With a lot of motion to it, telling everybody who he was and where he had been, in a tone and manner that was the essence of the man himself, that carried within itself its own confounding and mendacity.

So that a man put no more belief in what he said that he had done than in what he said his name was, Byron thought.

There was no reason why his name should not have been Brown.

It was that, looking at him, a man would know that at some time in his life he would reach some crisis in his own foolishness when he would change his name, and that he would think of Brown to change it to with a kind of gleeful exultation, as though the name had never been invented.

The thing was, there was no reason why he should have had or have needed any name at all.

Nobody cared, just as Byron believed that no one (wearing pants, anyway) cared where he came from nor where he went nor how long he stayed.

Because wherever he came from and wherever he had been, a man knew that he was just living on the country, like a locust.

It was as though he had been doing it for so long now that all of him had become scattered and diffused and now there was nothing left but the transparent and weightless shell blown oblivious and without destination upon whatever wind.

He worked some, though, after a fashion.

Byron believed that there was not even enough left of him to do a good, shrewd job of shirking.

To desire to shirk, even, since a man must be better than common to do a good job of malingering, the same as a good job at anything else: of stealing and murdering even.

He must be aiming at some specific and definite goal, working toward it.

And he believed that Brown was not.

They heard how he went and lost his entire first week’s pay in a crap game on the first Saturday night.

Byron said to Mooney:

“I am surprised at that.

I would have thought that maybe shooting dice would be the one thing he could do.”

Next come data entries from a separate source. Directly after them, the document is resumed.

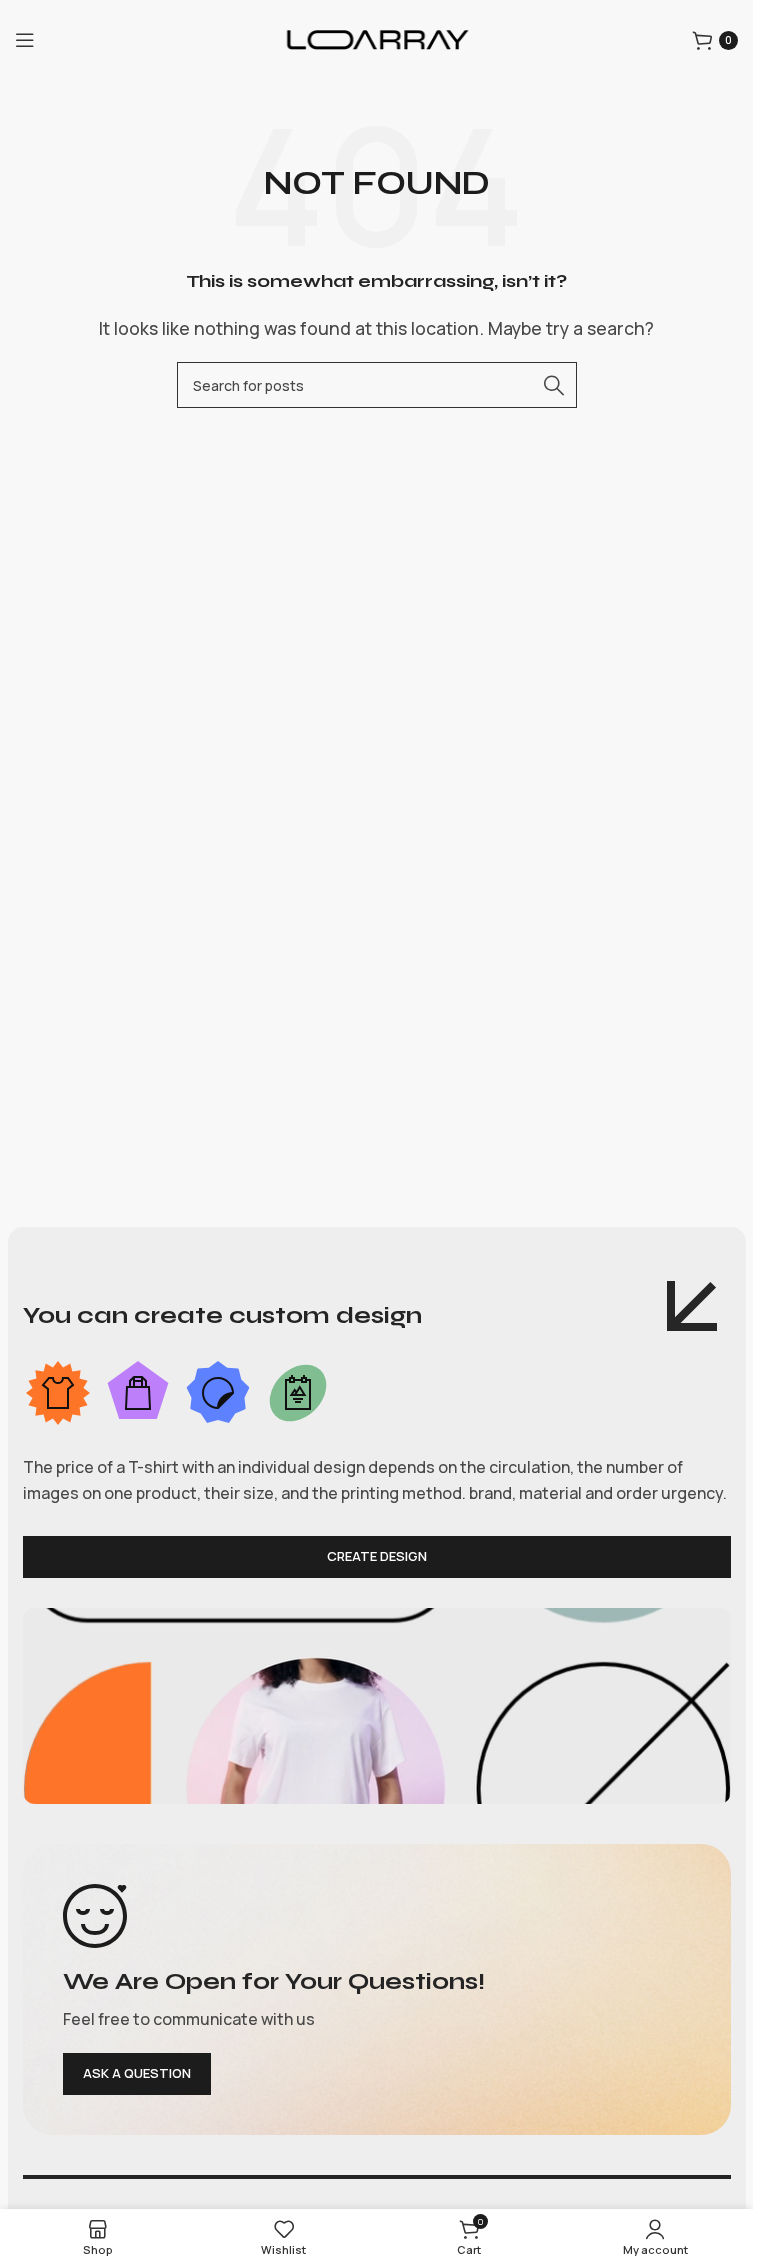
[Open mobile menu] (25, 40)
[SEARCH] (554, 385)
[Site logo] (377, 38)
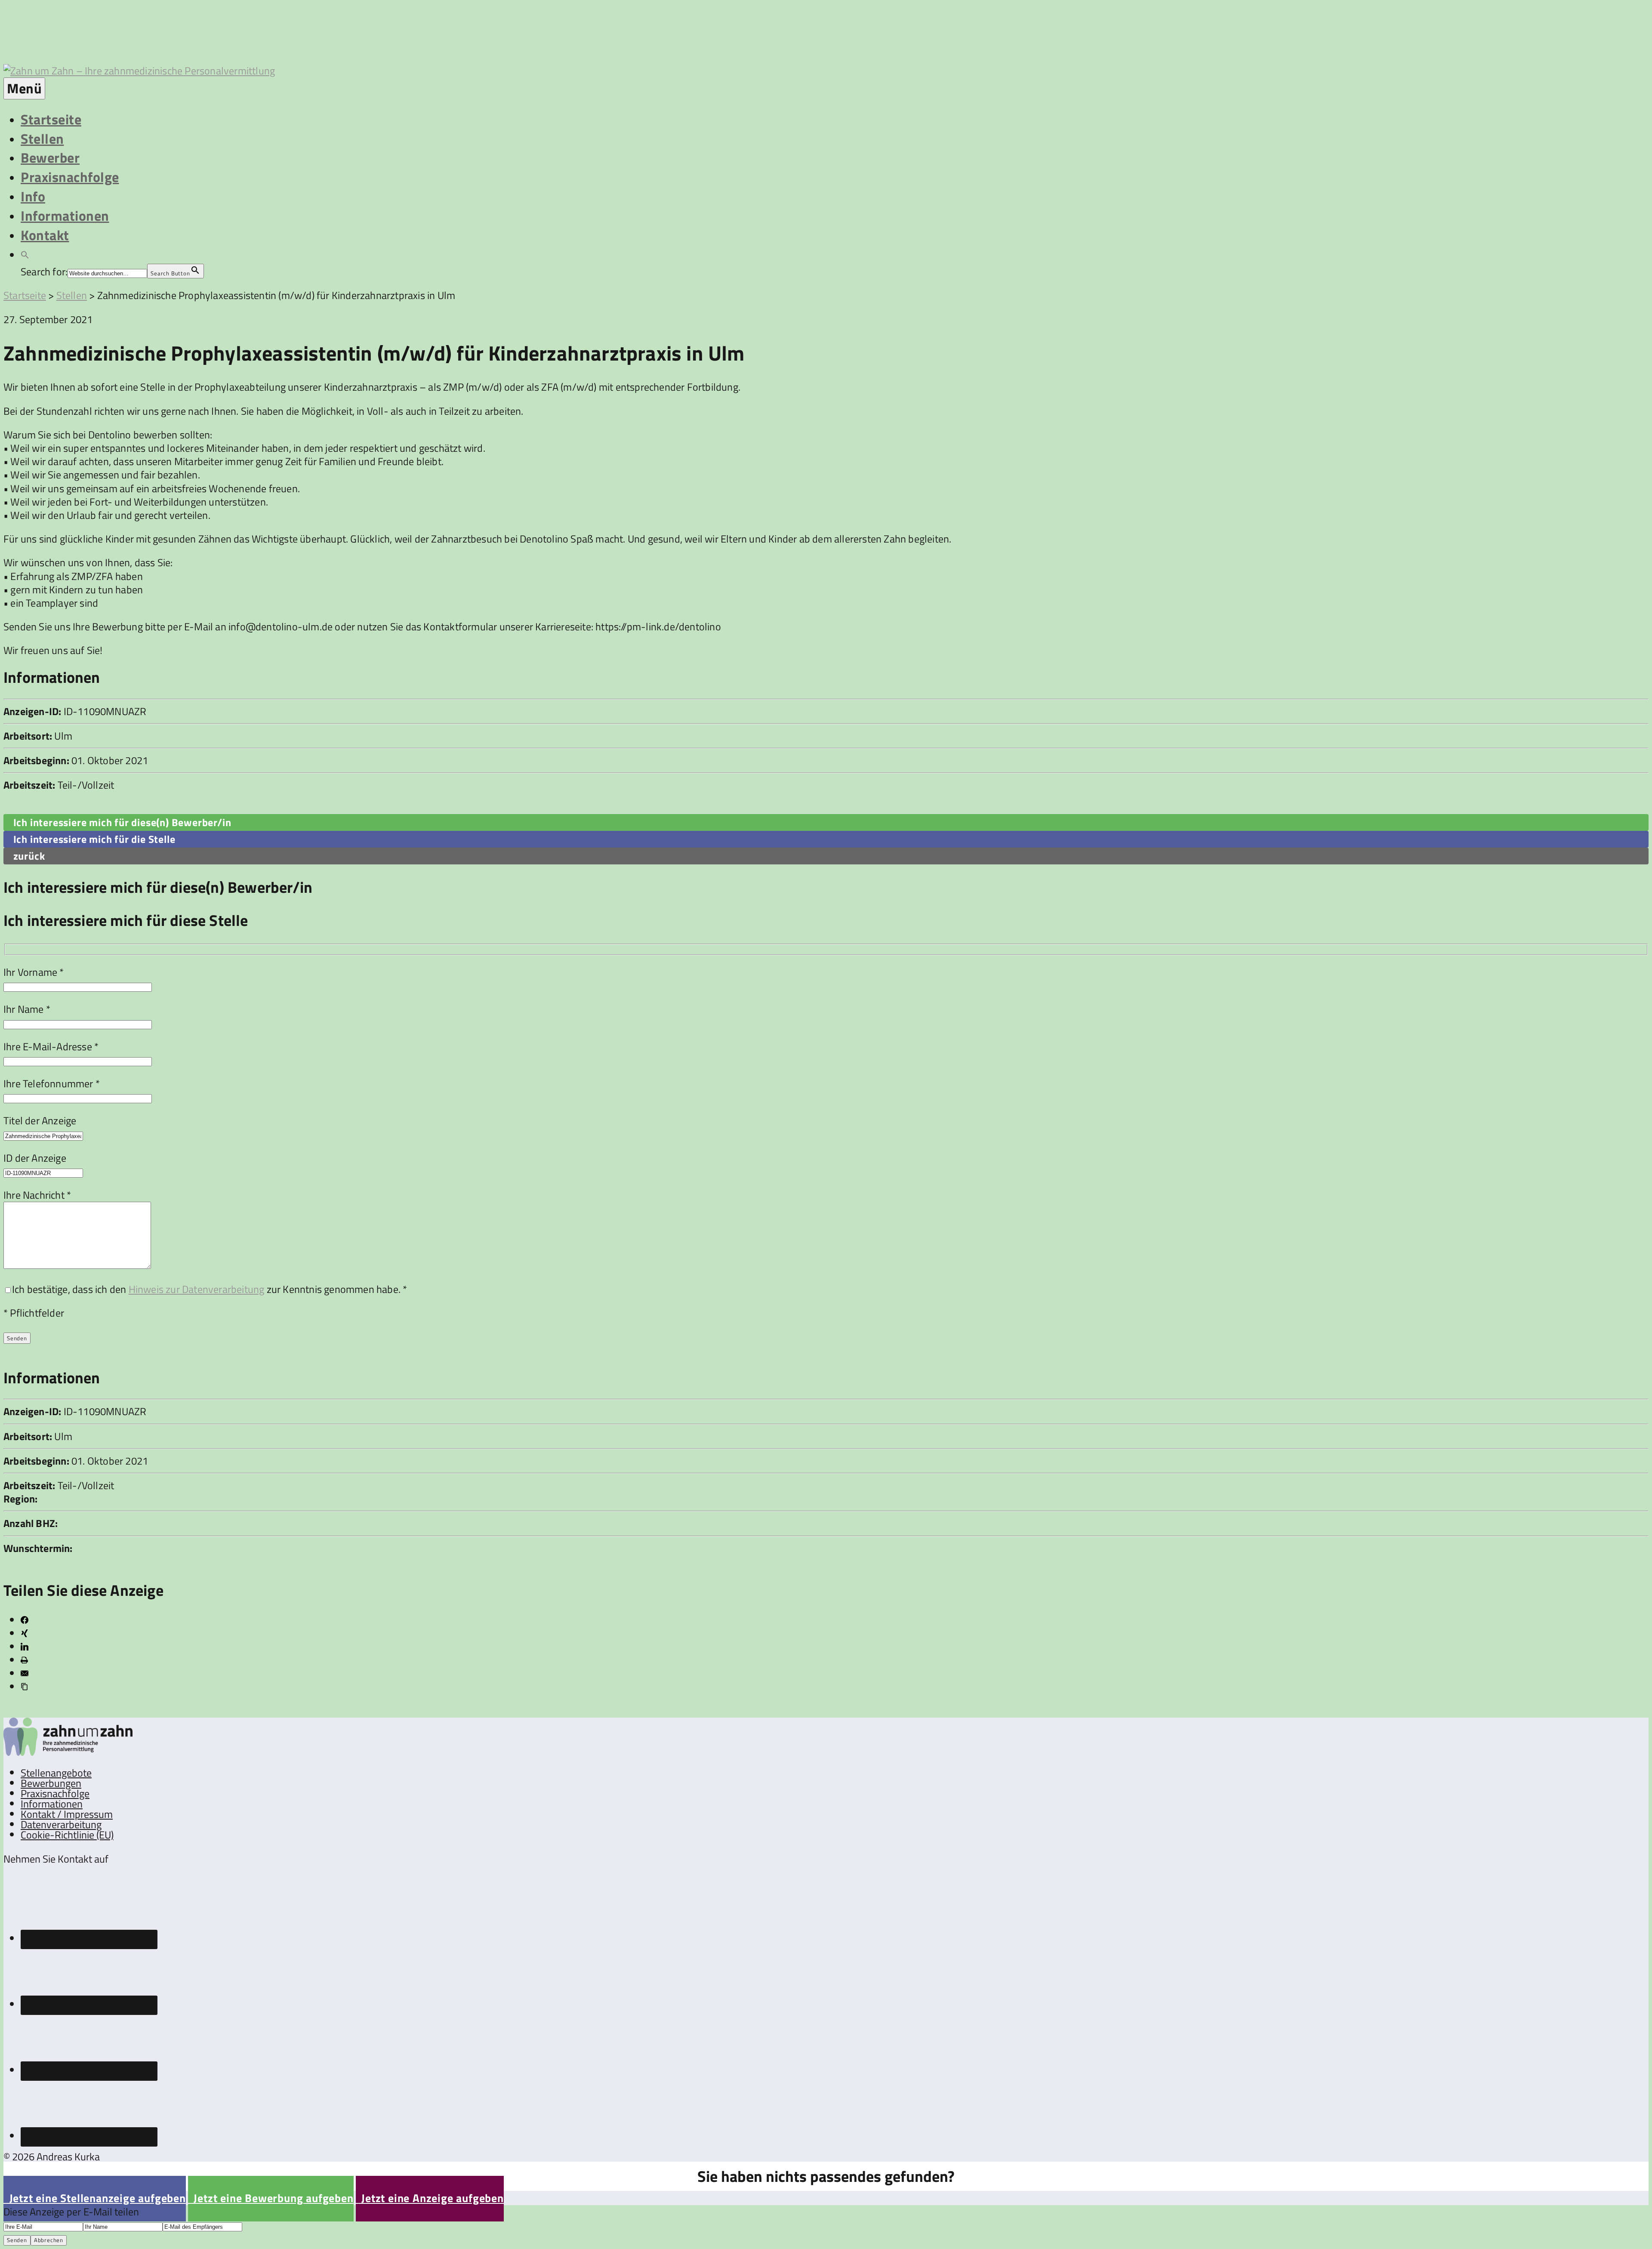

“Him?” Mooney said. “What makes you think that he could be good at any kind of devilment when he ain’t any good at anything as easy as shovelling sawdust? that he could fool anybody with anything as hard to handle as a pair of dice, when he can’t with anything as easy to handle as a scoop?”

Then he said, “Well, I reckon there ain’t any man so sorry he can’t beat somebody doing something.

Because he can at least beat that Christmas doing nothing at all.”

“Sho,” Byron said, “I reckon that being good is about the easiest thing in the world for a lazy man.”

“I reckon he’d be bad fast enough,” Mooney said, “if he just had somebody to show him how.”

“Well, he’ll find that fellow somewhere, sooner or later,” Byron said. They both turned and looked down at the sawdust pile, where Brown and Christmas labored, the one with that brooding and savage steadiness, the other with a higharmed and erratic motion which could not have been fooling even itself.

“I reckon so,” Mooney said. “But if I aimed to be bad, I’d sho hate to have him for my partner.”

Like Christmas, Brown came to work in the same clothes which he wore on the street.

But unlike Christmas, he made no change in his costume for some time.

“He’ll win just enough in that crap game some Saturday night to buy a new suit and still have fifty cents in nickels to rattle in his pocket,” Mooney said. “And on the next Monday morning we ain’t going to see him again.”

Meanwhile Brown continued to come to work in the same overalls and shirt in which he had arrived in Jefferson, losing his week’s pay in the Saturday night dice game or perhaps winning a little, greeting either the one or the other with the same shouts of imbecile laughter, joking and chaffing with the very men who in all likelihood were periodically robbing him.

Then one day they heard that he had won sixty dollars.

“Well, that’s the last we’ll see of him,” one said.

“I don’t know,” Mooney said. “Sixty dollars is the wrong figure.